Arevin fixa son amie un long moment.

— Je pense que tu cherches à excuser ma famille.

Serpent serra les poings.

— Ne peut-il y avoir entre nous autre chose qu’un sentiment de culpabilité ?

— Si ! dit Arevin vivement, et il ajouta plus calmement, comme surpris de sa véhémence : Du moins j’espère qu’il peut y avoir autre chose.
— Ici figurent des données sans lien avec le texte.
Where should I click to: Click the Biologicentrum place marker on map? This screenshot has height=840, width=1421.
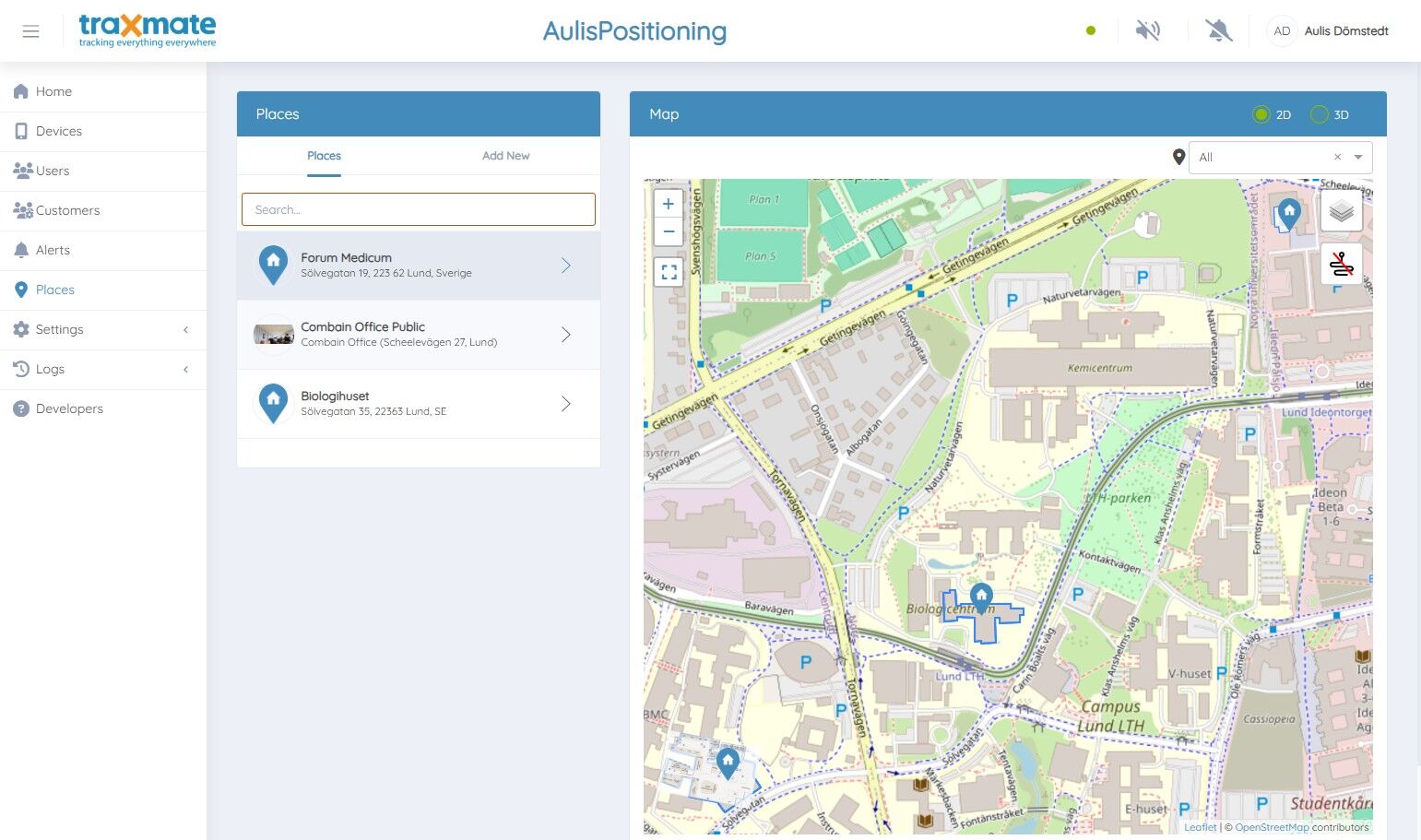coord(981,597)
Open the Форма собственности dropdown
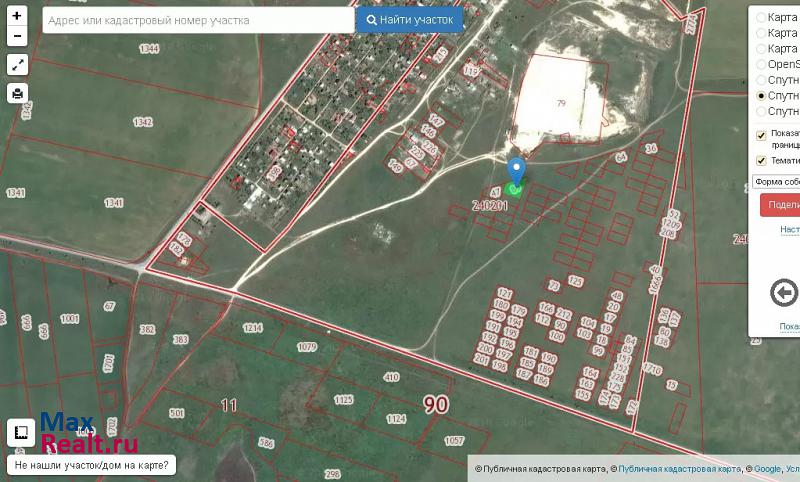Image resolution: width=800 pixels, height=482 pixels. pyautogui.click(x=776, y=182)
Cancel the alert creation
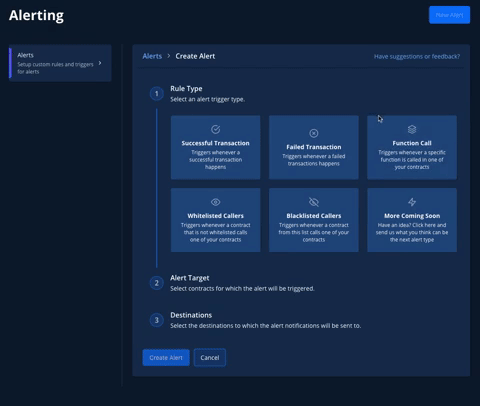Image resolution: width=480 pixels, height=406 pixels. point(210,358)
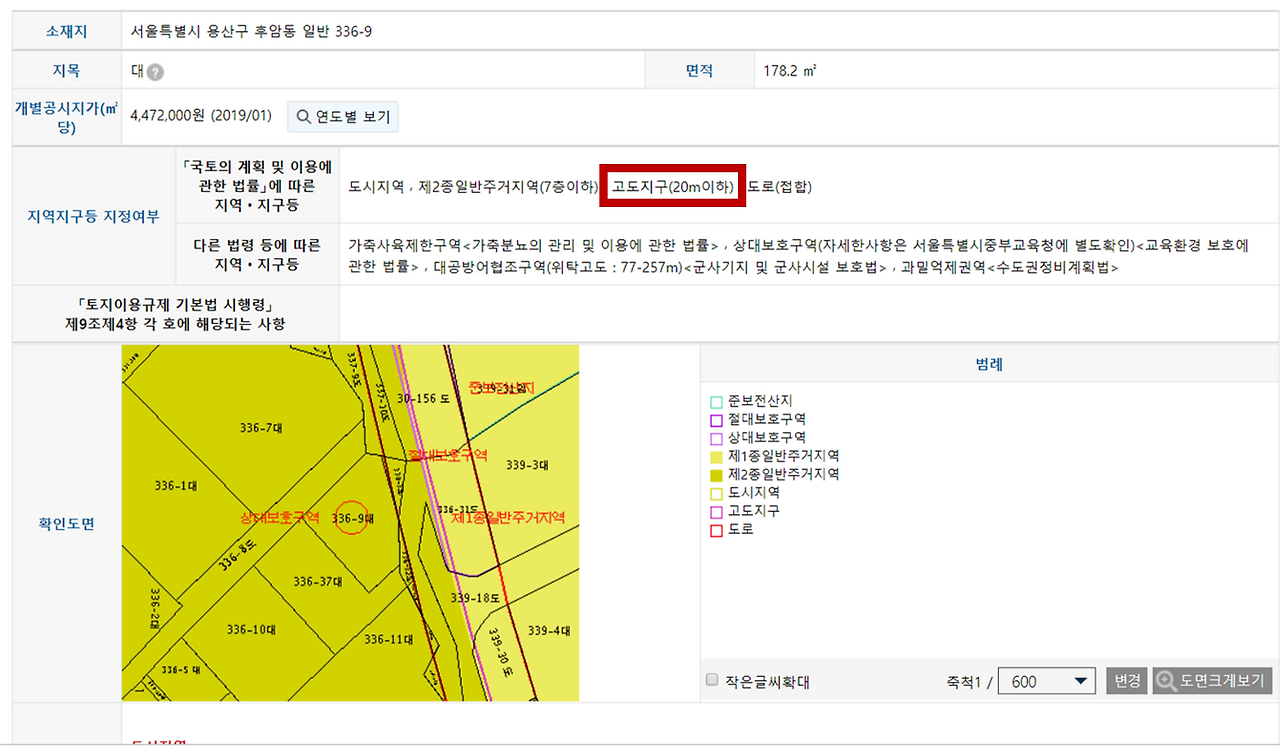Click the magnifier icon on 도면크게보기
The image size is (1280, 751).
pos(1166,680)
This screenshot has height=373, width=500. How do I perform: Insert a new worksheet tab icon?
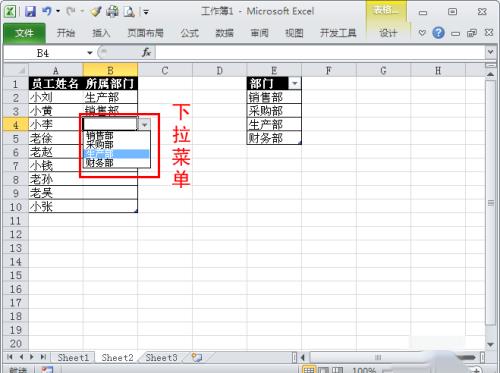pos(197,358)
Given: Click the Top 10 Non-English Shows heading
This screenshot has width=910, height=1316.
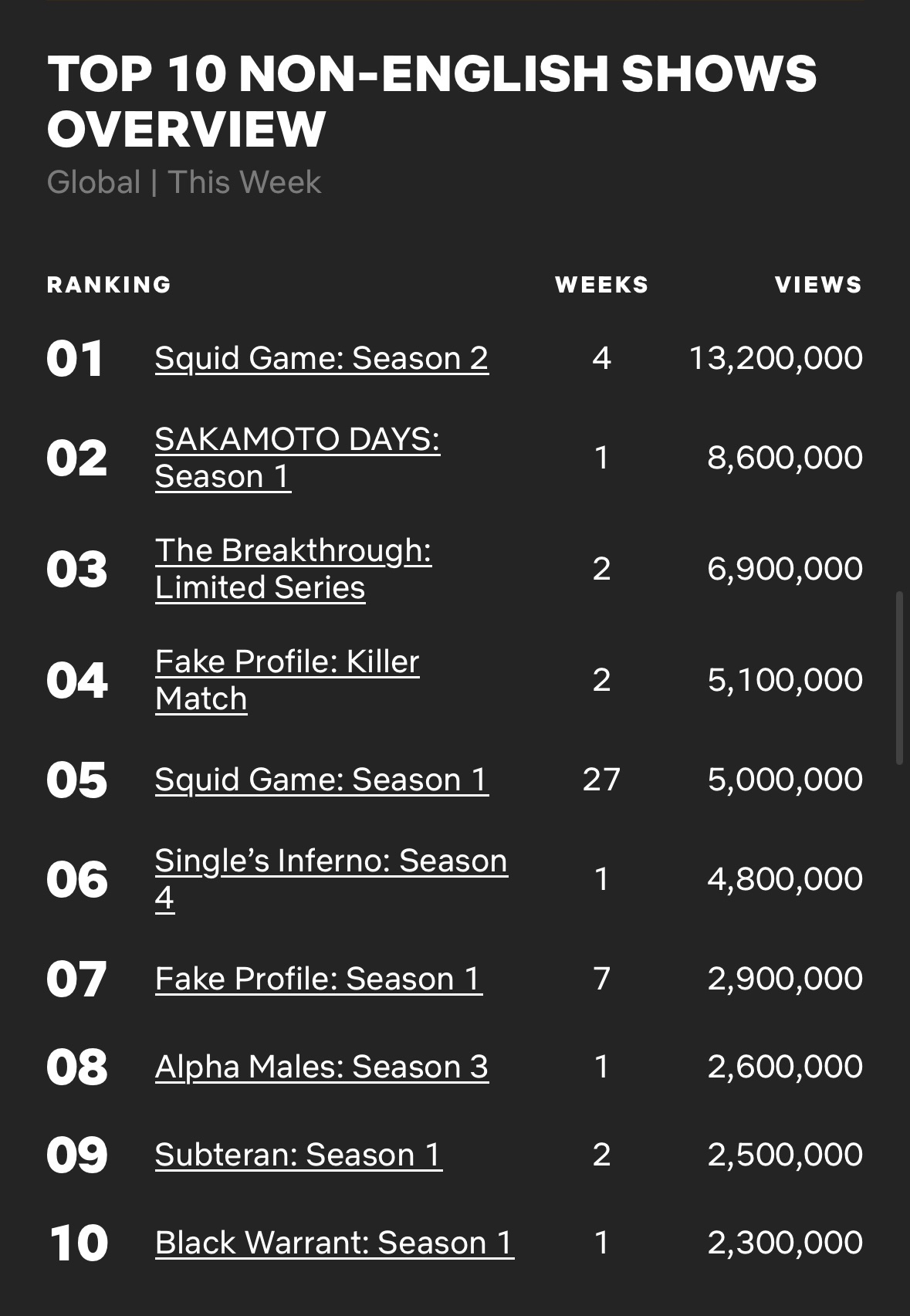Looking at the screenshot, I should point(431,101).
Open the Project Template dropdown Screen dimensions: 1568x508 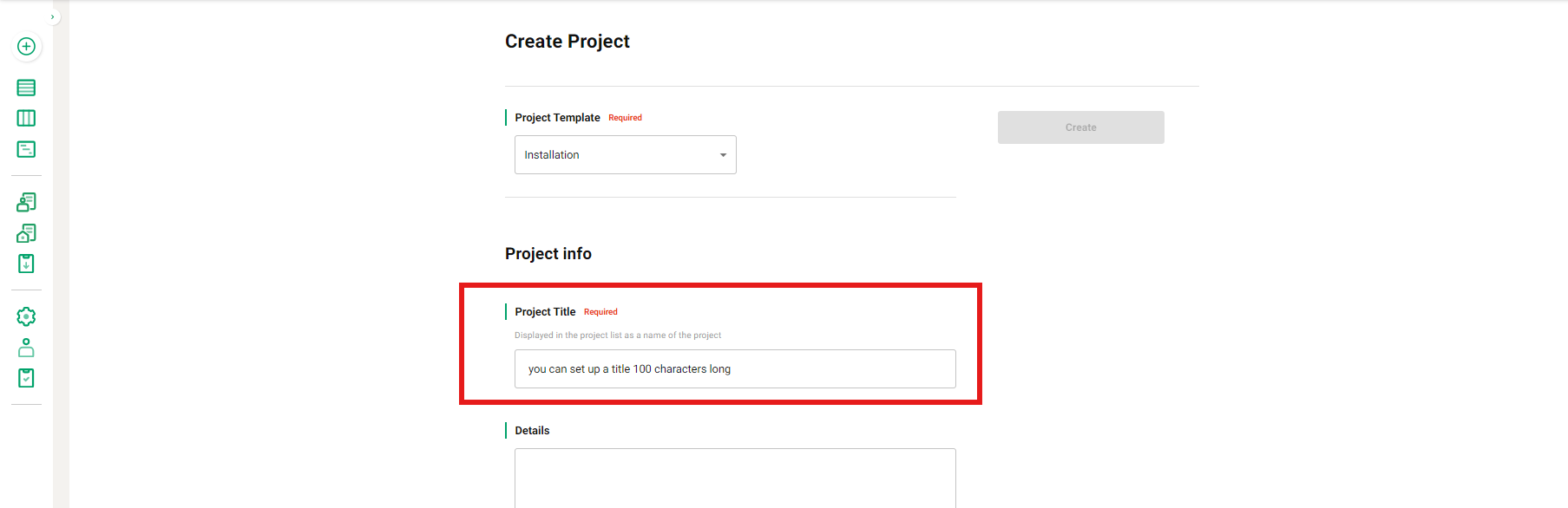click(x=625, y=155)
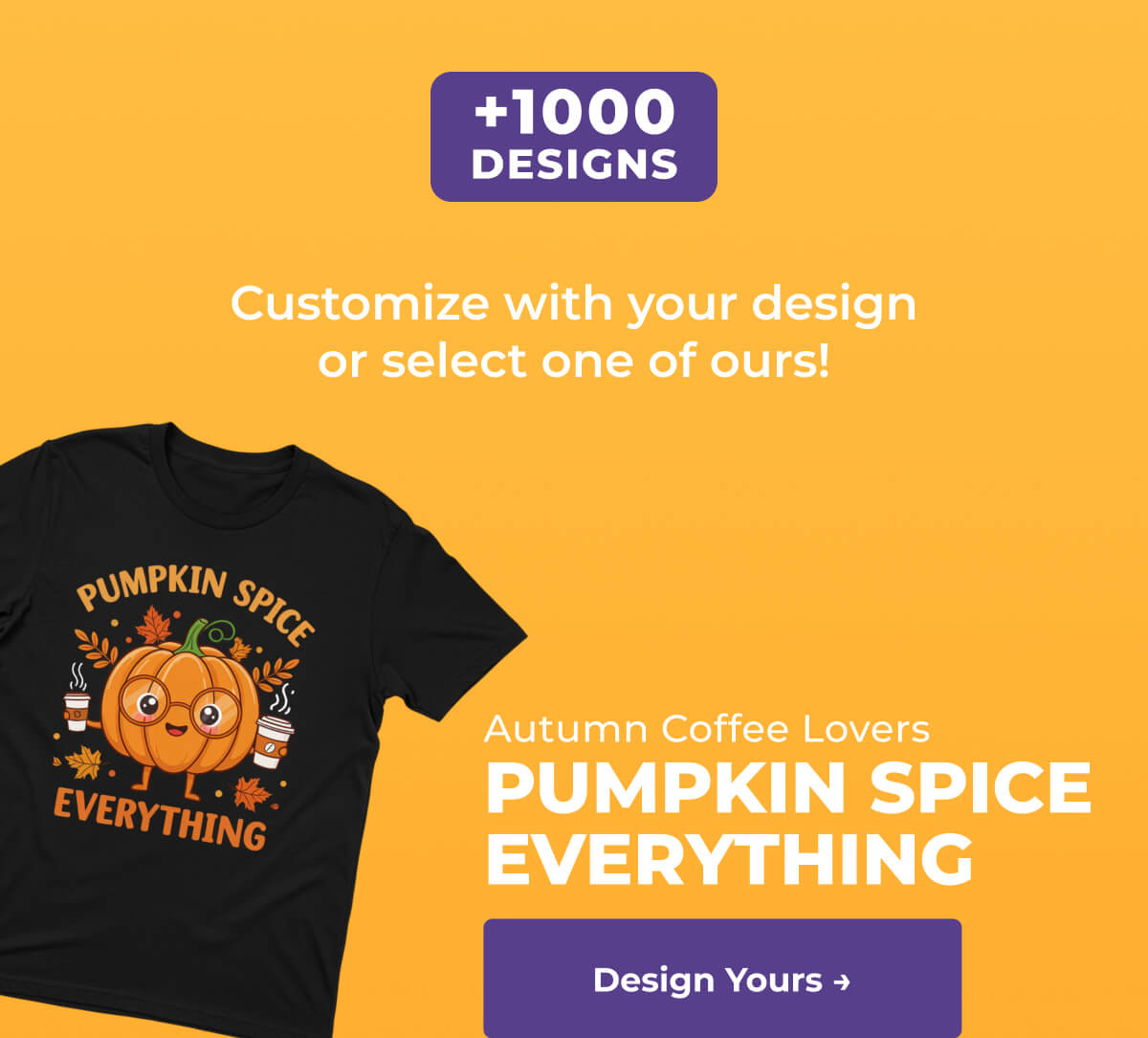Click the larger coffee cup with bean logo
Screen dimensions: 1148x1038
pos(274,741)
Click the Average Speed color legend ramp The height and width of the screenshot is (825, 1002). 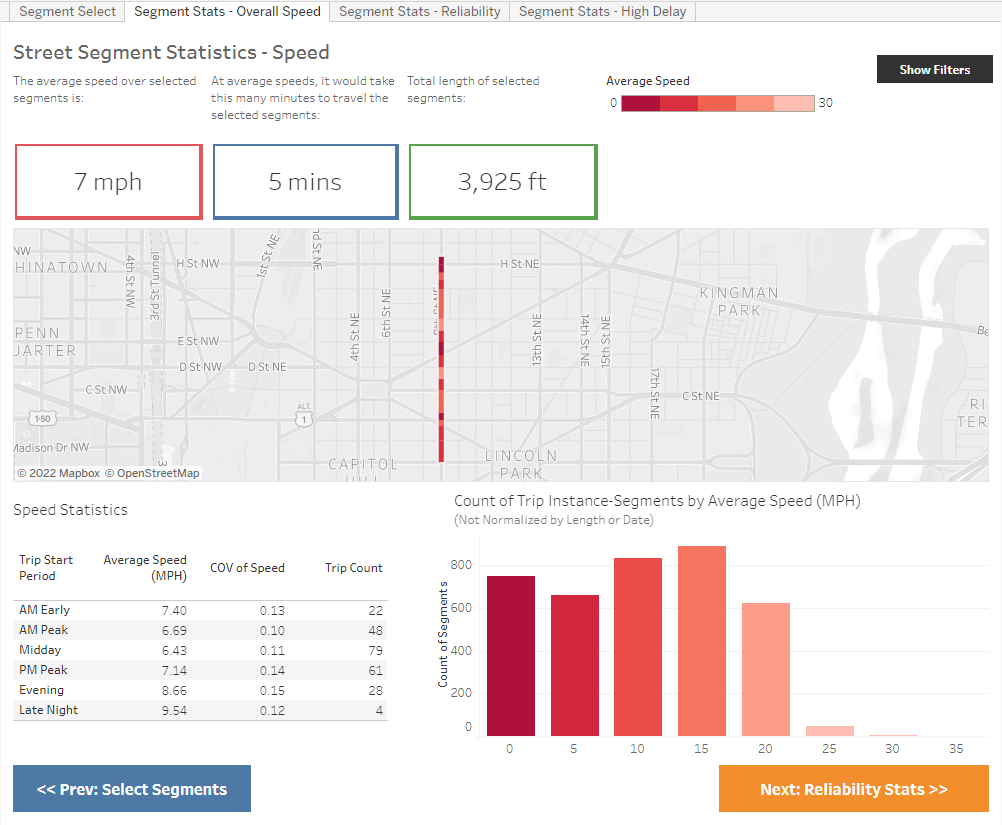718,102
Attendrie, Serpent lui prit la main.

— Moi aussi, dit-elle, l’embrassant sur la paume.

Lentement le visage d’Arevin s’éclaira d’un sourire. Il s’inclina sur Serpent, et bientôt ils se tinrent embrassés.

— Si nous avons payé notre dette l’un envers l’autre, nos familles peuvent être amies, dit Arevin. Et peut-être l’avons-nous gagné, ce temps qu’il nous fallait, tu l’as dit, un jour, pour être l’un à l’autre.

— Oui, dit Serpent.

Arevin écarta de son front ses cheveux emmêlés.

— J’ai appris de nouvelles coutumes dans les montagnes, dit-il. Je veux m’occuper de toi pendant que ton épaule se cicatrisera. Et quand tu seras guérie, je te demanderai : « Puis-je faire quelque chose pour toi ? »

Serpent lui rendit son sourire. Ils se comprenaient.

— C’est une question que j’aimerais te poser, moi aussi, dit-elle, et elle ajouta avec un large sourire : Les guérisseuses se rétablissent rapidement, tu sais.